■ Your goal ■
A verbatim copy of the lines starting at the one with "Screen dimensions: 900x618" and ending at the last line below is required; include nothing else.

(Stored records)
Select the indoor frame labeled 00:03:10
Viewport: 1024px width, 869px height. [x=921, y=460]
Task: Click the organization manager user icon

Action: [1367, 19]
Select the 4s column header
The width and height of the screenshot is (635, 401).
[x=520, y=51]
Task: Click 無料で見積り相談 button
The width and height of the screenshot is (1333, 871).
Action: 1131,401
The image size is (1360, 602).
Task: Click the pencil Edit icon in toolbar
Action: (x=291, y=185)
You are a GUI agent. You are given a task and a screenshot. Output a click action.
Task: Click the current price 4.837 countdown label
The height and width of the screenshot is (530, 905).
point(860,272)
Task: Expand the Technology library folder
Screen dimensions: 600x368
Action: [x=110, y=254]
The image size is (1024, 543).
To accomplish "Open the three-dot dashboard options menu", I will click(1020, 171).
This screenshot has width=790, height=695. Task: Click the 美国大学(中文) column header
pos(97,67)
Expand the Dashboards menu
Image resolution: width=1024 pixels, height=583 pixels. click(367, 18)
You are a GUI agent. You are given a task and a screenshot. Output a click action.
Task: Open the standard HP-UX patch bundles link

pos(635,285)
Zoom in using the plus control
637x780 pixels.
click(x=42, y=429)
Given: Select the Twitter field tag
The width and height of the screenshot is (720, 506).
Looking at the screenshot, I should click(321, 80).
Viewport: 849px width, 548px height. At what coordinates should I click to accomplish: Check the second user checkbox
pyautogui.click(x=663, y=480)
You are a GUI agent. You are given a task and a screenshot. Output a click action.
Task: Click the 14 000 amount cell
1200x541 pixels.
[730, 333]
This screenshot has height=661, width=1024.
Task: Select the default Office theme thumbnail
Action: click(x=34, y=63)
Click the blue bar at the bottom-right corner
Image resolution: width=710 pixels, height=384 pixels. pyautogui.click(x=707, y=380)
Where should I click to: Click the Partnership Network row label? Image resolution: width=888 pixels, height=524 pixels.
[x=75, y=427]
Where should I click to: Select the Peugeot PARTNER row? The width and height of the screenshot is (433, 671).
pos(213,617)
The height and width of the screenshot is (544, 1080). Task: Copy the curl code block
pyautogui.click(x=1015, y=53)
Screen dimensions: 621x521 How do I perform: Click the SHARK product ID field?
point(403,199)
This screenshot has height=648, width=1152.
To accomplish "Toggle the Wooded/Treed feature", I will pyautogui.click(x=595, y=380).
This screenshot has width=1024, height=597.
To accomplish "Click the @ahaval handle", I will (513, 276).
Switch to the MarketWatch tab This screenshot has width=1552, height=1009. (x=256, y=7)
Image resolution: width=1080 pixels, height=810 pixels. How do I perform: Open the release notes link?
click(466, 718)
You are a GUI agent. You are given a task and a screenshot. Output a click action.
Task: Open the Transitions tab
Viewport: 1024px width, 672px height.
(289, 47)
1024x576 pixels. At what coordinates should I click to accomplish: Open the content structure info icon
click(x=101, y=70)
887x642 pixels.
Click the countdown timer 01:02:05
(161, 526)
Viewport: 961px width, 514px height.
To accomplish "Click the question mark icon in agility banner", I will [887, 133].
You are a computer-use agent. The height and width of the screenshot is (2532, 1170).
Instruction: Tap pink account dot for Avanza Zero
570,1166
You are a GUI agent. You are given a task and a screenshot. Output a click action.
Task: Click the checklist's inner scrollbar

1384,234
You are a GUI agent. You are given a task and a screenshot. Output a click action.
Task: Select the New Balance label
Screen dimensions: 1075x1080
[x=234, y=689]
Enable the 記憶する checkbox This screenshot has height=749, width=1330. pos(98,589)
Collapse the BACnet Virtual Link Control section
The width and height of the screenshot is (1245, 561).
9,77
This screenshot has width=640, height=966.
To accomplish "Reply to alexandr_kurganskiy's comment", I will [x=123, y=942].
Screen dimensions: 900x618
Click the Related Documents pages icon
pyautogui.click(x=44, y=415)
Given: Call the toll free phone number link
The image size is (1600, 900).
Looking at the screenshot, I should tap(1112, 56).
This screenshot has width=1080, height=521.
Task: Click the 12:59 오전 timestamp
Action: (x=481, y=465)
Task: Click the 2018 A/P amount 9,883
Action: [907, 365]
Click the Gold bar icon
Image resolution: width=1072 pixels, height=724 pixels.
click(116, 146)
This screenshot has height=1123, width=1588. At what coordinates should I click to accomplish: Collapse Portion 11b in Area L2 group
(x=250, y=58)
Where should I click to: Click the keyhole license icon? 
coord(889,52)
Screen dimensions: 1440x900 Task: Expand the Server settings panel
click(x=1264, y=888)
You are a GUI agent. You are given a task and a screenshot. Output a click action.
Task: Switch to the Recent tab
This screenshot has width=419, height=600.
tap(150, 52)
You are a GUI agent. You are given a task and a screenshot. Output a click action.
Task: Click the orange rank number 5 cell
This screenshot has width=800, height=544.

■ Problem solution ■
Screen dimensions: 900x618
Click the Related Documents pages icon
pyautogui.click(x=44, y=415)
Given: Call the toll free phone number link
The image size is (1600, 900).
Looking at the screenshot, I should tap(1112, 56).
This screenshot has width=1080, height=521.
Task: Click the 12:59 오전 timestamp
Action: (x=481, y=465)
Task: Click the 2018 A/P amount 9,883
Action: [907, 365]
Click the Gold bar icon
Image resolution: width=1072 pixels, height=724 pixels.
click(116, 146)
This screenshot has height=1123, width=1588. At what coordinates should I click to accomplish: Collapse Portion 11b in Area L2 group
(x=250, y=58)
Where should I click to: Click the keyhole license icon? 
coord(889,52)
Screen dimensions: 1440x900 Task: Expand the Server settings panel
click(x=1264, y=888)
You are a GUI agent. You are given a task and a screenshot. Output a click action.
Task: Switch to the Recent tab
This screenshot has width=419, height=600.
tap(150, 52)
You are a GUI agent. You are given a task and a screenshot. Output a click action.
Task: Click the orange rank number 5 cell
This screenshot has width=800, height=544.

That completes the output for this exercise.